Talks

Variable Selection is Hard

Howard Karloff - Yahoo Labs - New York

Thursday, January 22, 2015, 11:00 am-12:00 pm

Abstract

Consider the task of a machine-learning system faced with voluminous

data on m individuals. While there may be p=10^6 features describing

each individual, how can the algorithm find a small set of features

that "best" describes the individuals? People usually seek small

feature sets both because models with small feature sets are

understandable and because simple models usually generalize better.

We study the simple case of linear regression, in which a user has

an m x p matrix B and a vector y, and seeks a p-vector x *with as

few nonzeroes as possible* such that Bx is approximately equal to

y, and we call it SPARSE REGRESSION. There are numerous algorithms

in the statistical literature for SPARSE REGRESSION, such as Forward

Selection, Backward Elimination, LASSO, and Ridge Regression.

We give a general hardness proof that (subject to a complexity

assumption) no polynomial-time algorithm can give good performance

(in the worst case) for SPARSE REGRESSION, even if it is allowed

to include more variables than necessary, and even if it need only

find an x such that Bx is relatively far from y.

This is joint work with Dean Foster and Justin Thaler of Yahoo Labs.

This talk is organized by Manish Purohit

**Short problem 1:**
Answer these questions about the talk abstract:
(a) Where does the speaker work?
(b) What name does the abstract give to the simple linear regression case it studies?
(c) Who organized the talk?
**Short problem 2:** Pick out each line of the listing that contains the string "size", treating uppercase and lowercase as different.

**Raw records:**

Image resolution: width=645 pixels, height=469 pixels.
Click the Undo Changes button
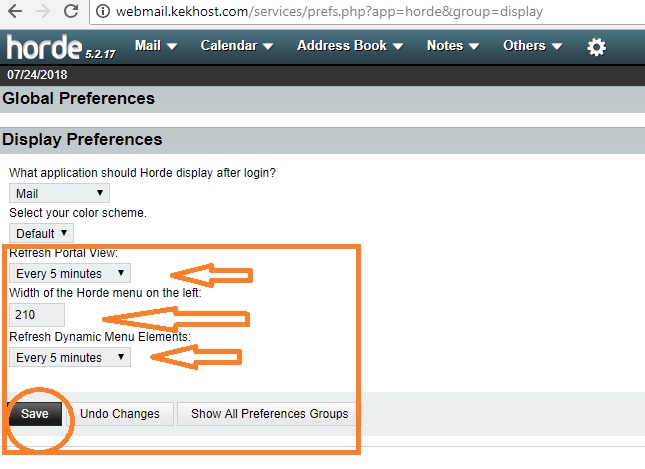[x=120, y=414]
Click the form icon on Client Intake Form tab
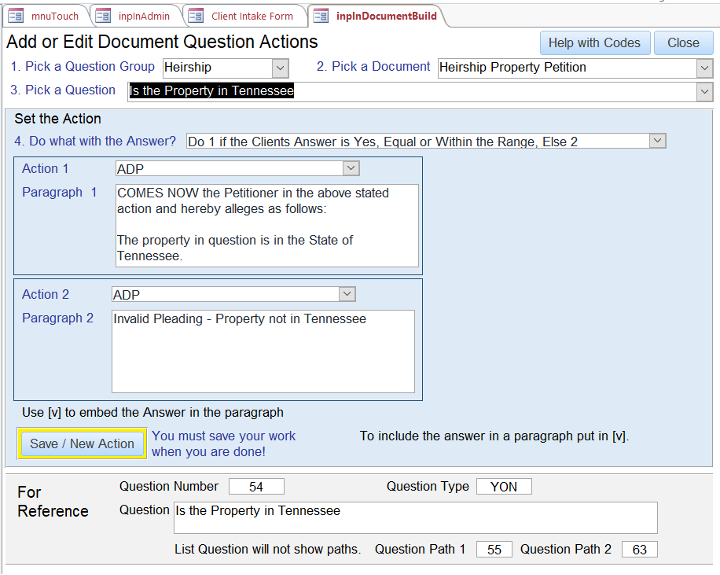Viewport: 720px width, 575px height. (196, 16)
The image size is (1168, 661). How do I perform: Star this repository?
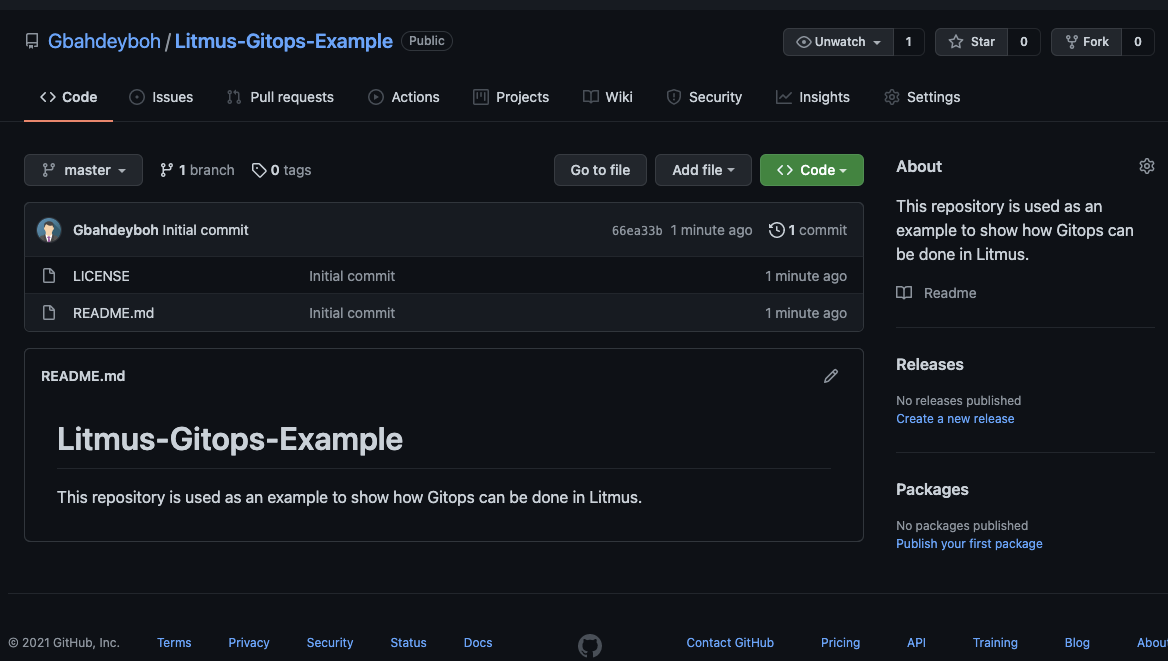(x=971, y=42)
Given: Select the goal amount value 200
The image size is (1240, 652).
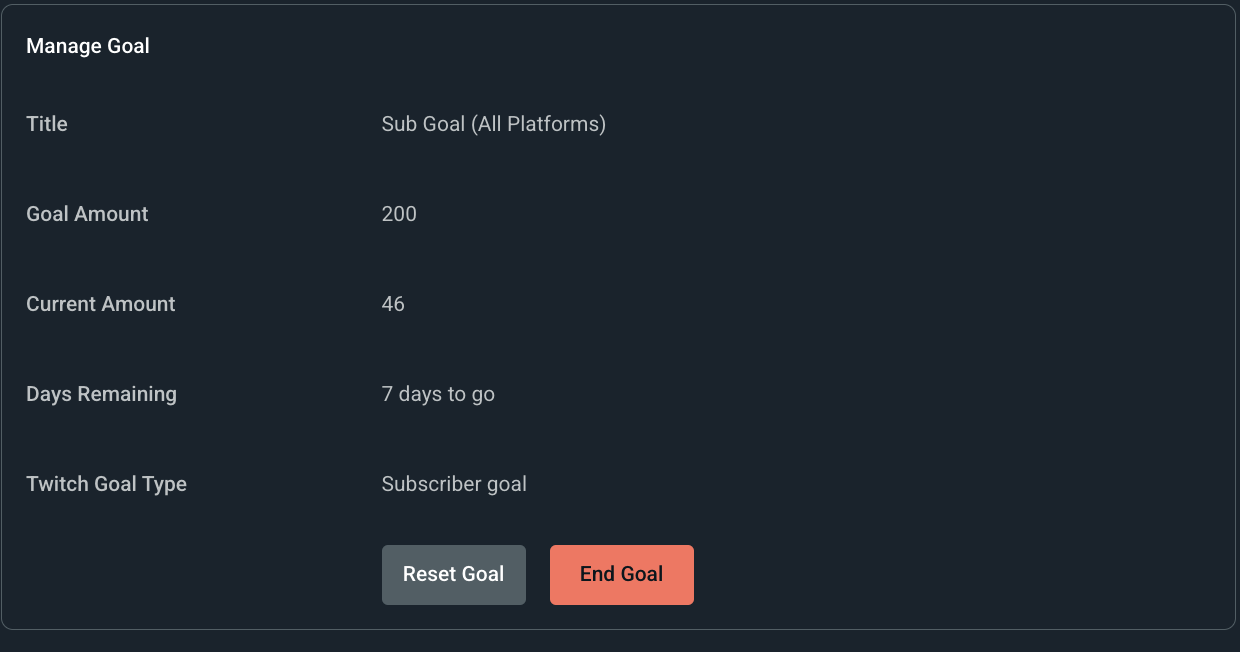Looking at the screenshot, I should (x=398, y=214).
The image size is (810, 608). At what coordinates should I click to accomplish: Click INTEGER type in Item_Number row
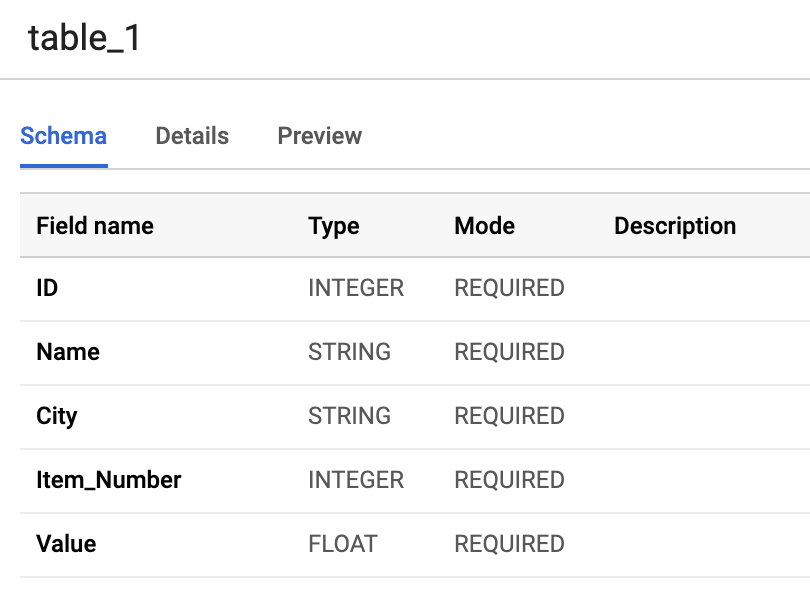[355, 480]
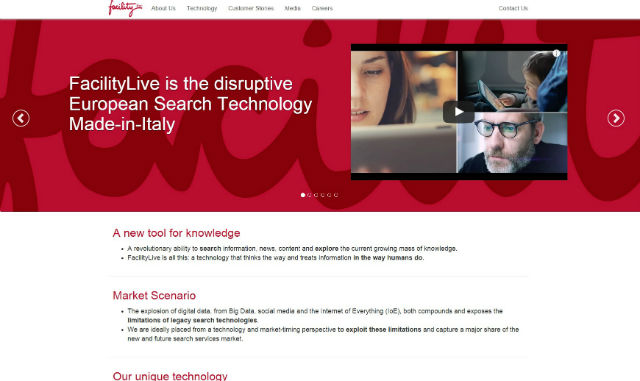Click the FacilityLive logo
Screen dimensions: 640x381
pos(125,8)
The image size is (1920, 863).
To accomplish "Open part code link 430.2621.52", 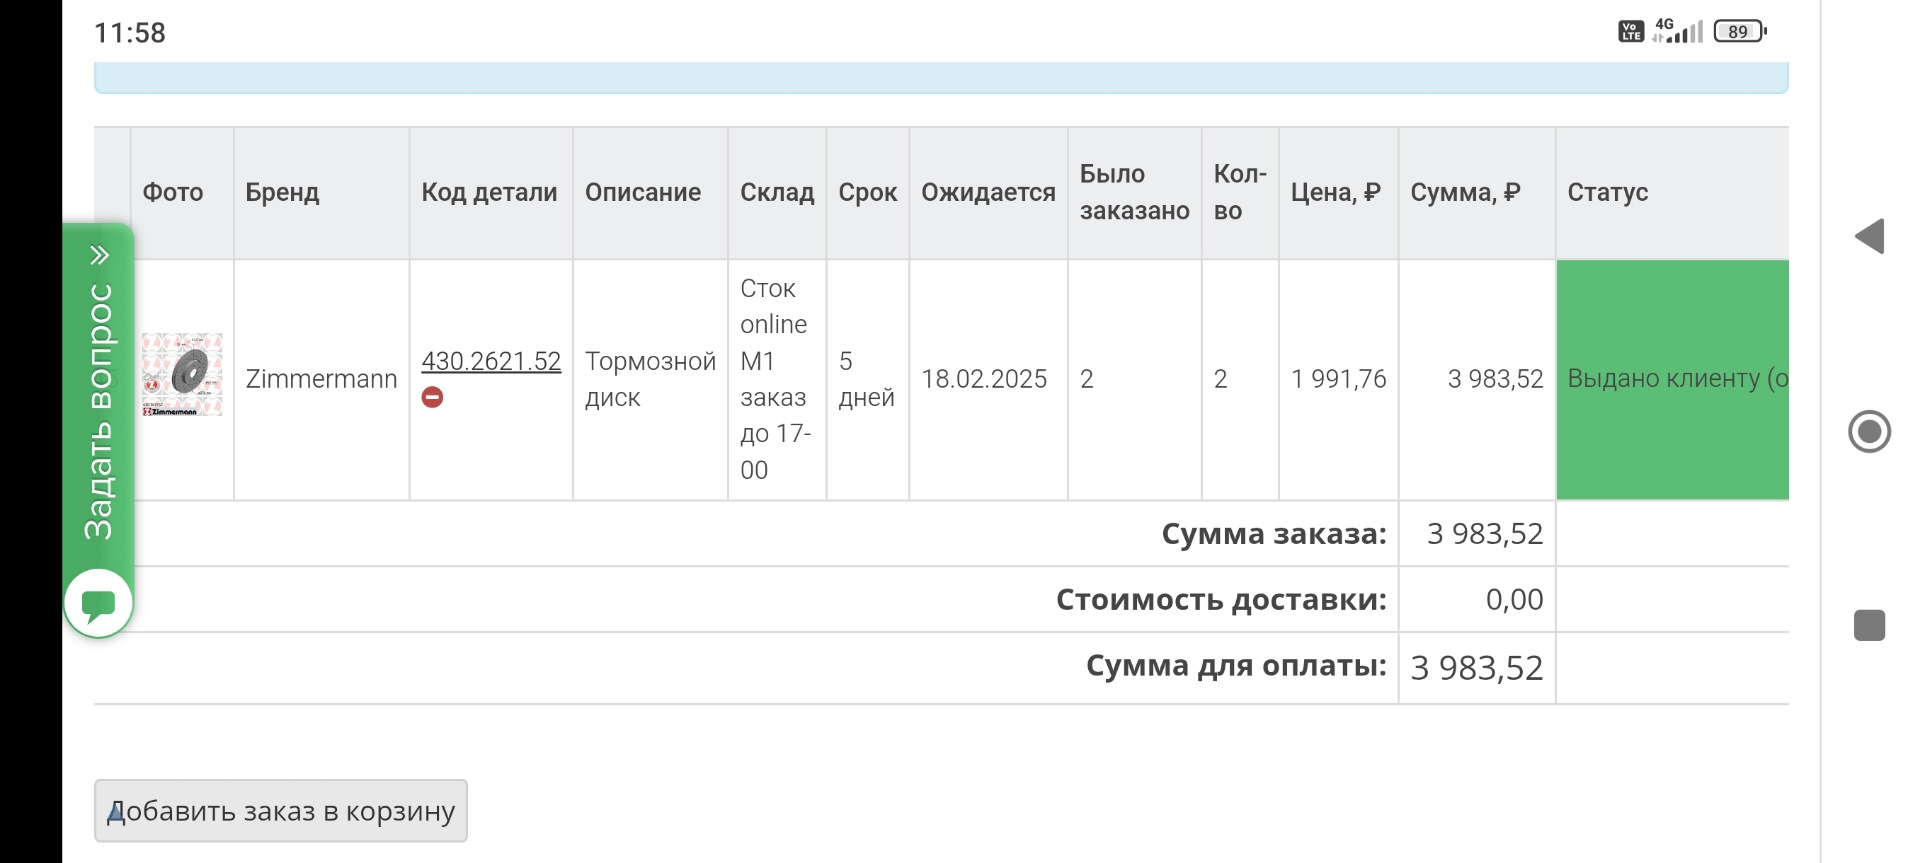I will tap(491, 361).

**Complete response 1:**
(a) Yahoo Labs - New York
(b) SPARSE REGRESSION
(c) Manish Purohit

**Complete response 2:**
The image size is (1168, 661). How do I perform: Star this repository?
The image size is (1240, 652).
The image size is (810, 608). At what coordinates should I click to accomplish: Click INTEGER type in Item_Number row
The image size is (1920, 863).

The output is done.